MH: What were the conditions that created the anomaly known as Past Life Billionaires?

TG: We were all sitting in Marfa, and there's not much to do. And that's kind of the point. I’d been in Marfa seven years, and you become friends with all the other weirdos who have decided to isolate themselves entirely from reality or bill paying jobs and get a shed in the middle of the Chihuahuan plains, and figure yourself out. I bumped into these two characters from East Texas named Dustin Pevey and Joe Trent. Joe was a high school teacher, and Dustin was making paintings that were phenomenal. And we all had a musical background, but it was like, in Marfa, there's just nothing else to do. So  the nothing of just getting the freedom to sit around and write or play music is almost too much. You think, ‘maybe I should watch the shadows move across that plane just for a few more days’ and see if that works. 

Ultimately, that grows sort of old. I got this old guitar, and Joe just got an iPad from the school.  We were using GarageBand and then something called iPad studio which was the most cursory software. That project started happening really quick, and it ended really quick because Dustin would just keep showing up to my house. I was living in a kind of gallery next to the train so my house would vibrate 22 times a day. We'd be recording and have to pause to feel an earthquake. Past Life Billionaires was that. It just started with learning that my friend Dustin had this soul singer inside of him, that this stoic East Texas mechanic kind of person had this vibrant, heartbroken soul singer inside of him was just wild. 

We all knew that we're doing this for the sake of doing it, but we were listening to Miguel and Frank Ocean and these kind of ethereal, sad boy, R&B guys, but we're sitting in the country. And these kids are from East Texas, so they got twang in their hearts. And I'm from God knows where, and so I've got the whole universe in my heart. 

MH: What was the recording process like? Were you just holding your MacBook up to the instruments?

TG: Oftentimes in underpants, with some just ferocious hangover and getting blasted by drums and guitar. We would just set the laptop up in front of the amp and just go. They would give me these sketches, and then I would work them out, and we'd expand them. And then after a few days, the whole thing was done.  Dustin was going through this renaissance in himself of power and heartbreak and that's why that the record’s good, because it's very honest and direct, and you can feel that, and it doesn't need to be from someone who has had a music career or who had a background. I think that the transcendent aspect of it is just the direct, immediate honesty. 
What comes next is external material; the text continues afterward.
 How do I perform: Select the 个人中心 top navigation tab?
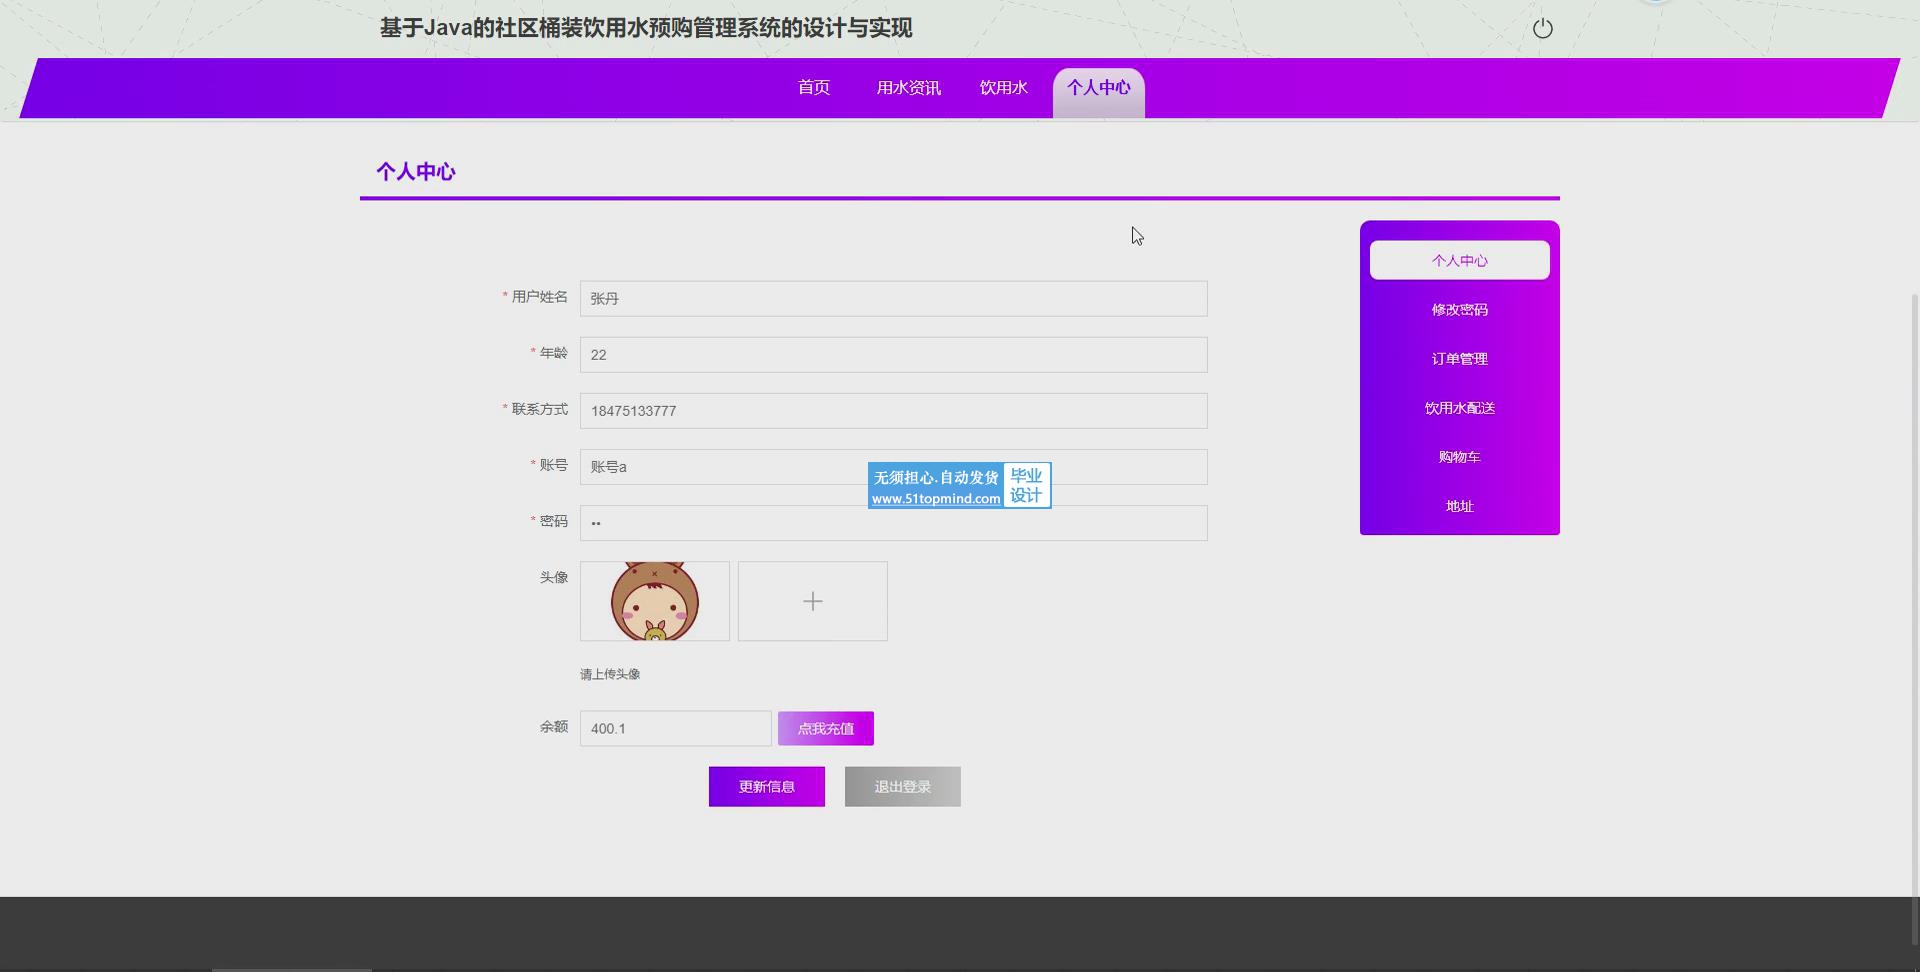1098,88
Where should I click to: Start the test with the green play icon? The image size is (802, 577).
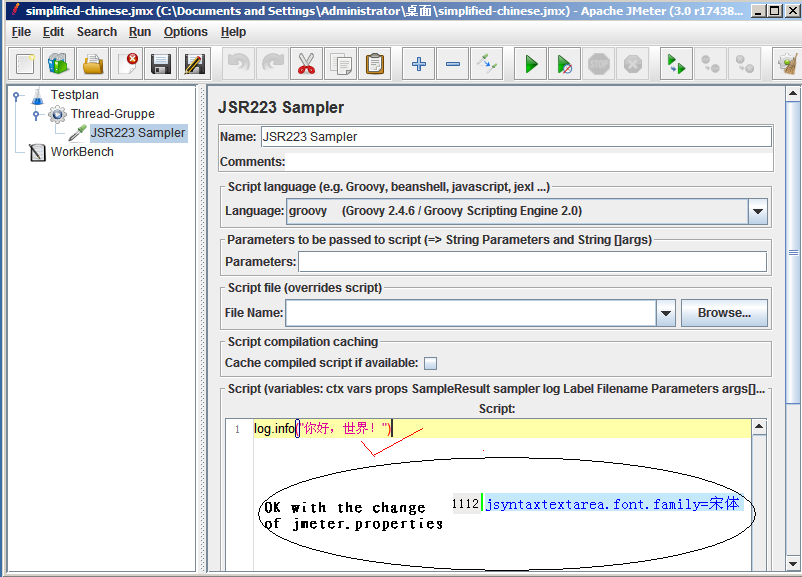point(529,63)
And you can relate to that, can tell it was done for the right reason. So at that point, we've already satisfied the whole experience, and then everything after that kind of would be, you know, how much does my ego need to be fed? And what am I willing to do to bring myself into that level of light? When it's that intimate, it doesn't really have to extend that far for it to have fulfilled its purpose. It was a whirlwind because neither of us were making music. I had gone to Marfa to produce for this other band, and they stopped making music, so I just sat there quietly and learned how to produce on my own. And it was nice to be given some project that I liked a lot with a dear friend that was a really exploratory, cathartic adventure. It just so happens to sound cool, so that's good. 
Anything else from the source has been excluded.